++++ Given records

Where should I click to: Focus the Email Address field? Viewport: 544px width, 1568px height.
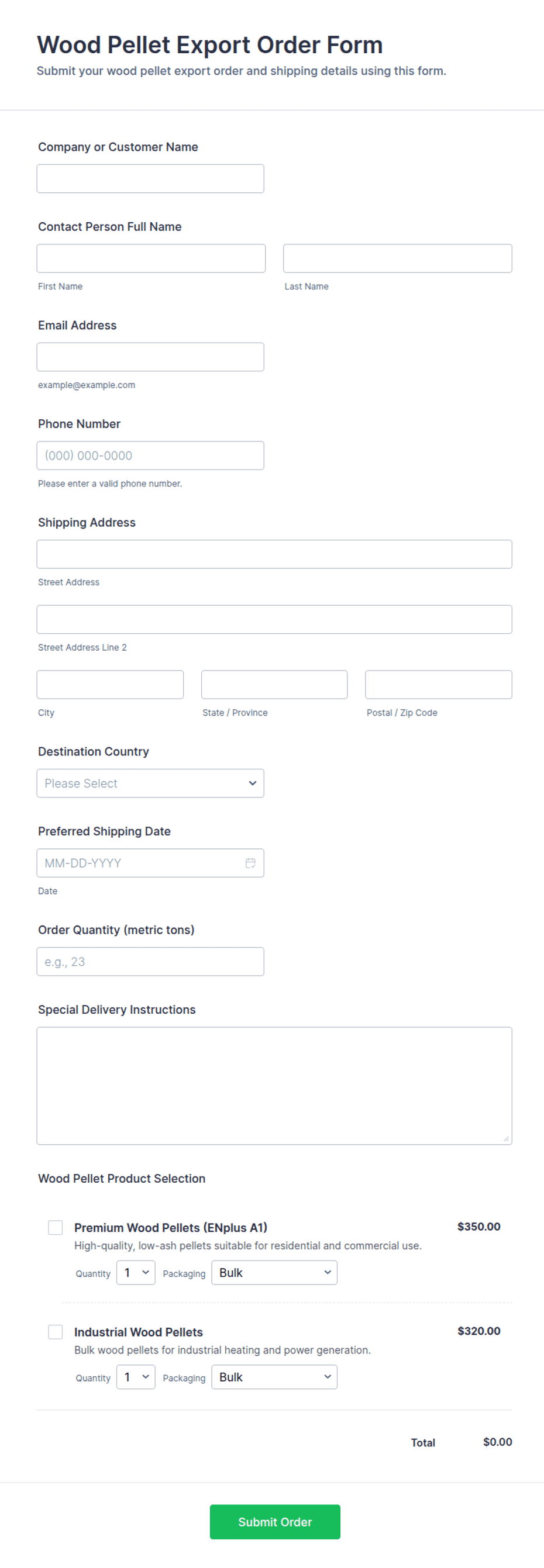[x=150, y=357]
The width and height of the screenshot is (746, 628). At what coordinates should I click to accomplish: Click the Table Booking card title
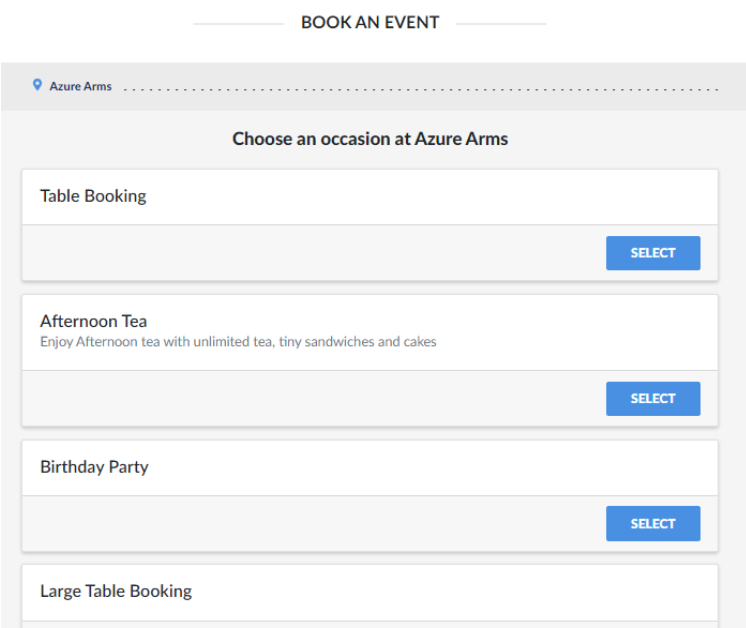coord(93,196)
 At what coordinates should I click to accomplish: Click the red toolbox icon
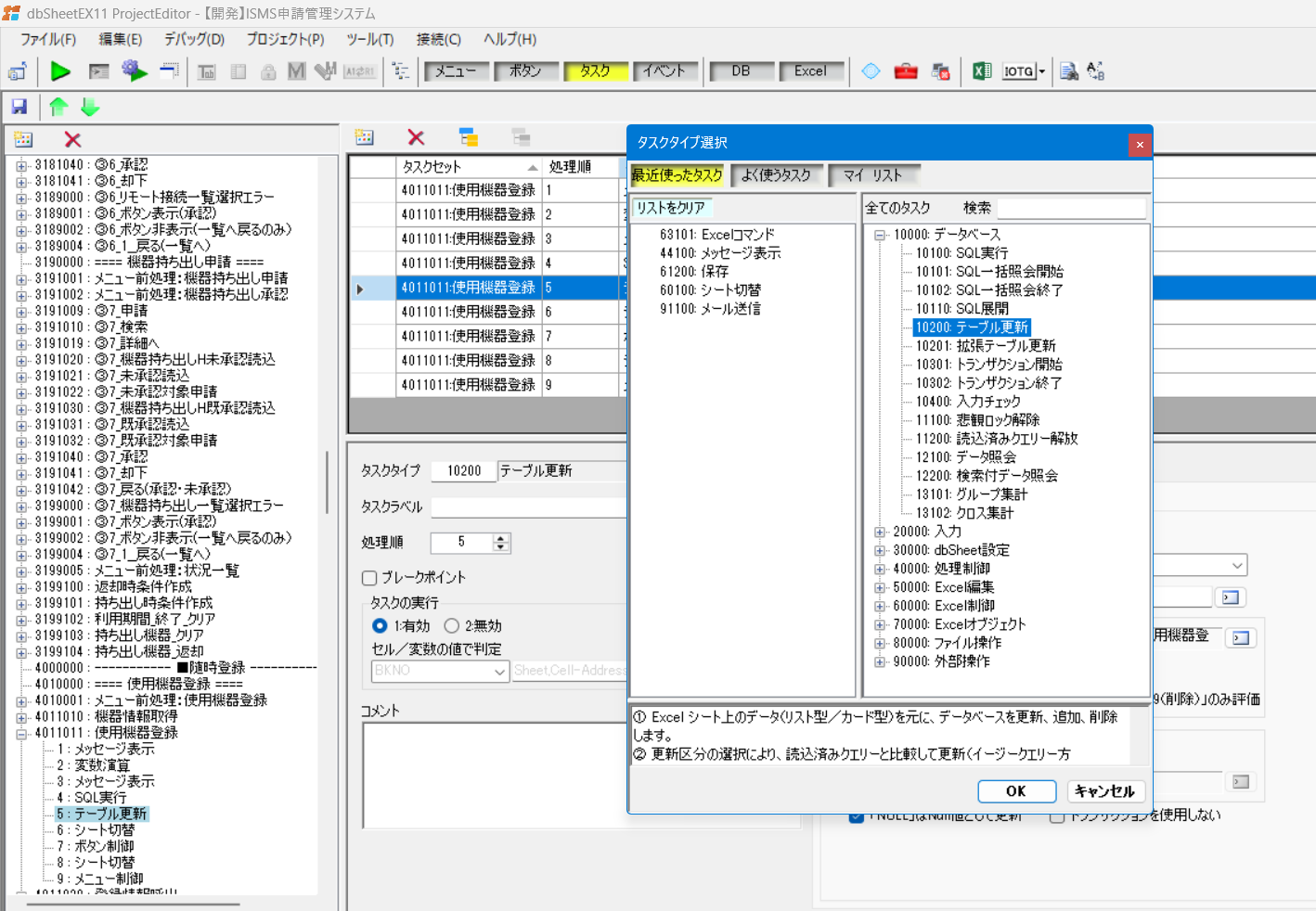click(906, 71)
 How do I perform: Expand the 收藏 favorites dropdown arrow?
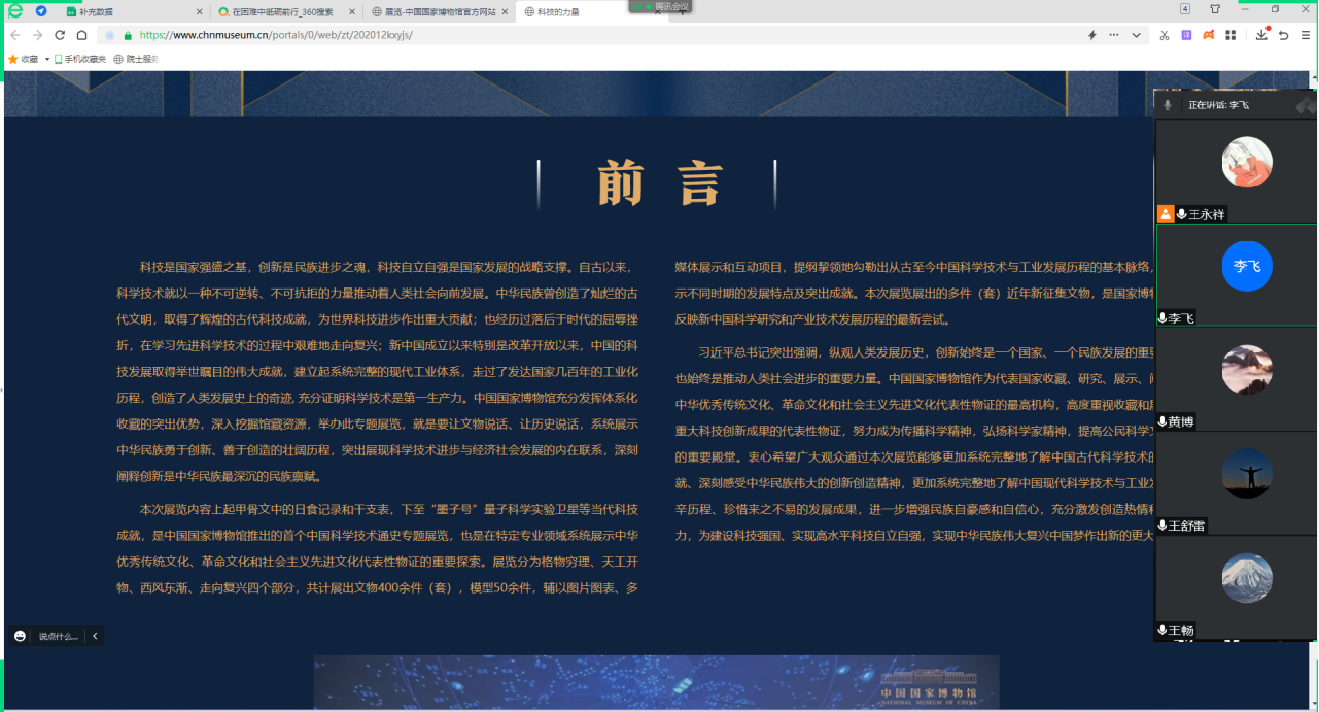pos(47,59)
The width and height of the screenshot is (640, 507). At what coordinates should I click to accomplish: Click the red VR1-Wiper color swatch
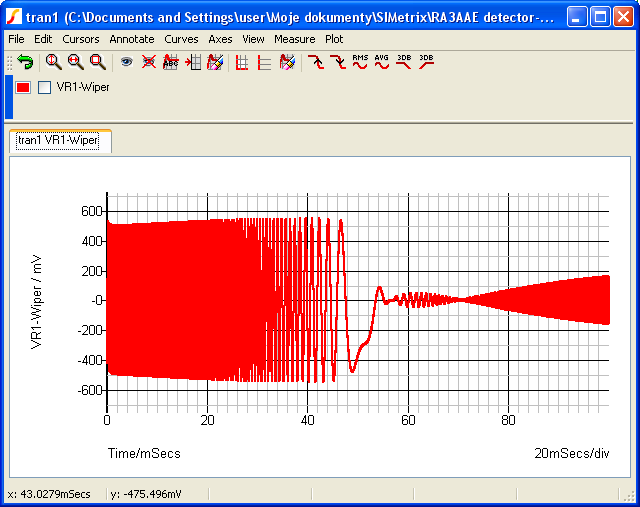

++++++++

Task - Reproduce all the entries that precede this task, word for word, minus any pictures.

Result -
Where should I click to: Focus the Email Address field? Viewport: 544px width, 1568px height.
[x=150, y=357]
The width and height of the screenshot is (746, 628). At what coordinates should I click to accomplish: Click the Table Booking card title
coord(93,196)
 At what coordinates should I click to accomplish: Click the red toolbox icon
click(906, 71)
 How do I perform: Expand the 收藏 favorites dropdown arrow?
pos(47,59)
The width and height of the screenshot is (640, 507). At what coordinates should I click to accomplish: Click the red VR1-Wiper color swatch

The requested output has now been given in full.